Most people have a mortgage and understand how traditional mortgages work. They may know little about a reverse mortgage, however. Put simply, a reverse mortgage is a home equity loan that does not have to be paid back until you no longer live in the home.

The most common type of reverse mortgage is a Home Equity Conversion Mortgage. The Federal Housing Administration created this type of mortgage in 1989. It is intended for people in their retirement years. In fact, one requirement is that you must be 62 years old or older.

Other requirements include a substantial amount of equity in your home. This could mean you own the home outright or have a low mortgage balance that could be paid off with proceeds from the reverse mortgage. You must also reside in the home and pay all property taxes and insurance.

No monthly payments are due on the loan; therefore, no income or credit scores are required. The Federal Housing Administration requires that all applicants receive independent counseling from a third party. A certificate of completion is required, which is submitted to the lender.

Payments can be made on the loan, but they are not necessary. The reverse mortgage is due when the borrower dies or no longer lives in the residence. The borrower’s heirs pay back the loan and interest. They have 12 months to either sell the house and pay back the loan or refinance.

If the loan is not repaid, the lender can foreclose on the property. If funds from foreclosure are not sufficient to pay back the loan, government insurance will make up the difference. The purchase of this type of insurance is another requirement of obtaining a reverse mortgage. After the loan and interest are repaid, any excess funds are dispensed to the heirs.

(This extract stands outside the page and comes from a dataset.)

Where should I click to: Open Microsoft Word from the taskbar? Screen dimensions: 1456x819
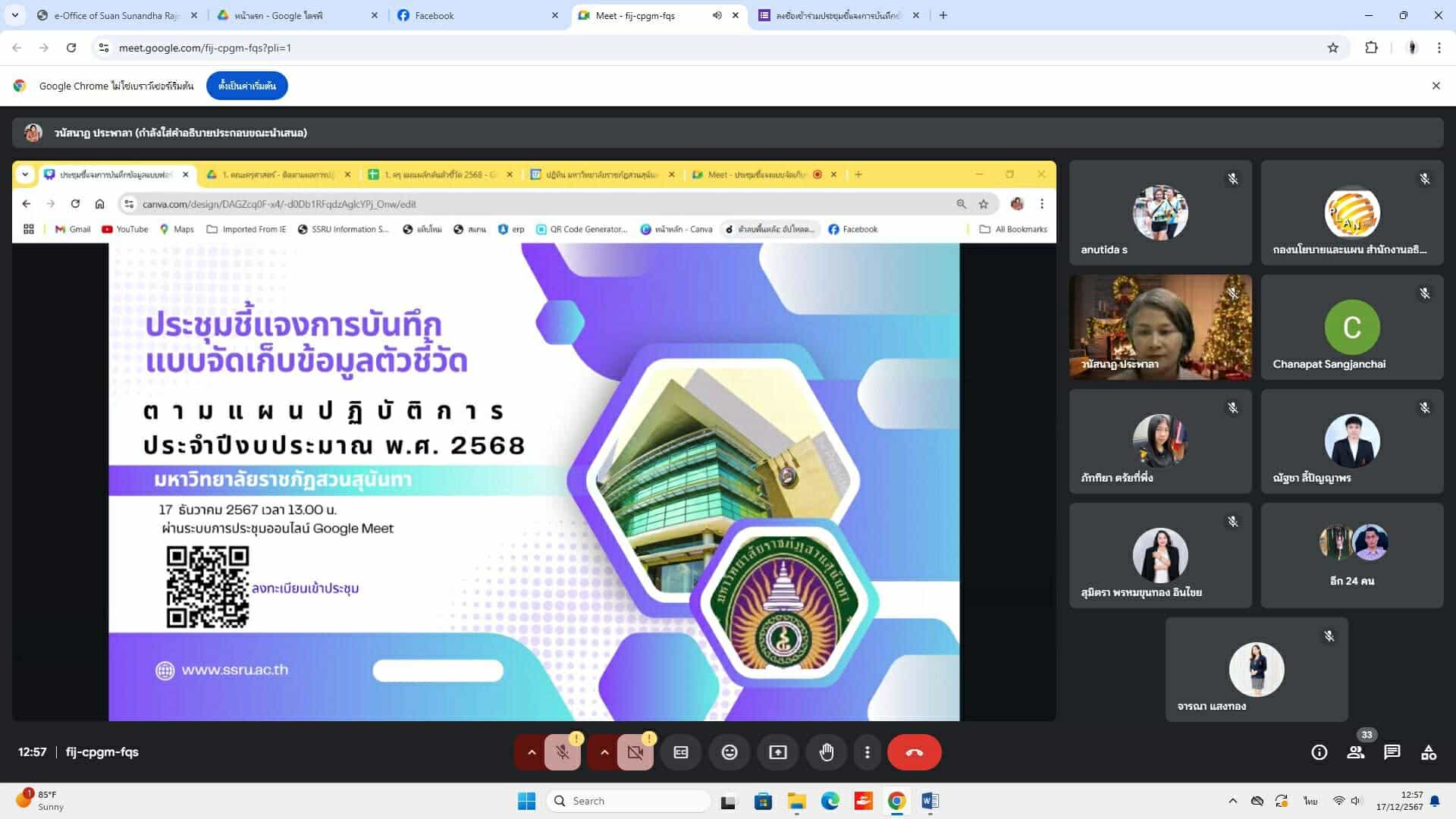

Reverse mortgages best benefit individuals who need extra income and who plan to stay in their home for a long period of time or for the rest of their lives. Cash received from a reverse mortgage is not considered income and is not taxed. It also does not affect Social Security or Medicare. It may affect eligibility for need-based local or state assistance.

A reverse mortgage is not for everyone. For those who find themselves later in life needing the extra income, it might be beneficial. If you are interested, do your homework, crunch the numbers and figure out if a reverse mortgage is for you.